SSL/TLS Renegotiate Vulnerability
Date Issued: Nov. 9/09
Recently a major vulnerability was discovered in the ubiquitous Transport Layer Security (TLS) and Secure Sockets Layer (SSL) protocols that are used to provide privacy and verification to numerous Internet services including web, email and VPN. The TLS and SSL protocol defines a behaviour where secure sessions can be renegotiated - useful for example to upgrade authentication strength.
An attacker may exploit the vulnerability in a pseudo man-in the-middle attack as described in the references below. The attacker will not be able to view existing session traffic but can cause the server to execute commands inserted during the renegotiation.

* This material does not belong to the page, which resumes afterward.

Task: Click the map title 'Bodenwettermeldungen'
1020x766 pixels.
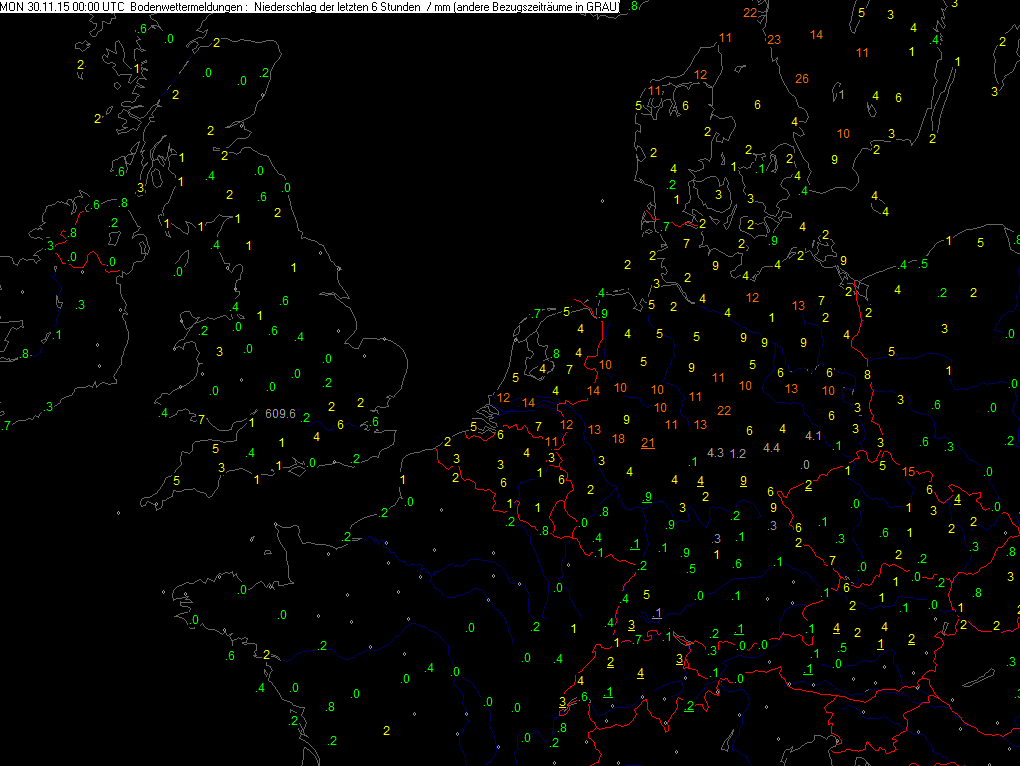Action: (187, 7)
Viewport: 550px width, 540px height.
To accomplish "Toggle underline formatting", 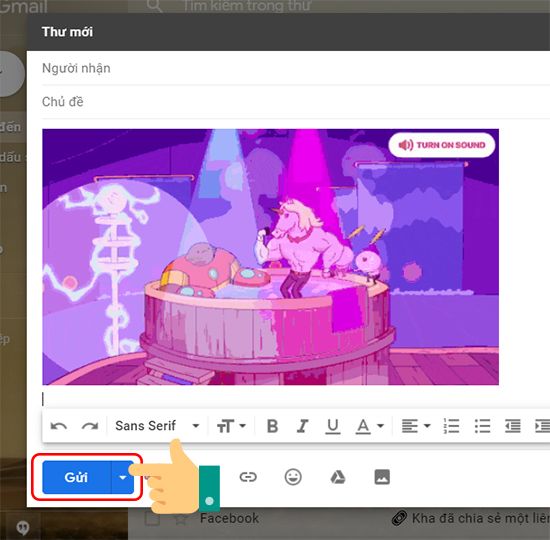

The suggested workaround is to remove the ability for renegotation to take place in an SSL/TLS server. OpenSSL, a major provider of SSL/TLS services, has released an update for this. If it is found in a particular application that this feature is required, it can be re-enabled by a command-line switch. The new version is OpenSSL 0.9.8l available at:
Using this workaround, client software does not need to be patched or replaced. This affects servers only. All servers that use SSL v3 and TLS v1 are affected. Software that is SSL/TLS compliant may also be vulnerable.
Test the new OpenSSL version in a web QA environment before considering deployment in a production environment. Monitor this and other security information sites for updated information.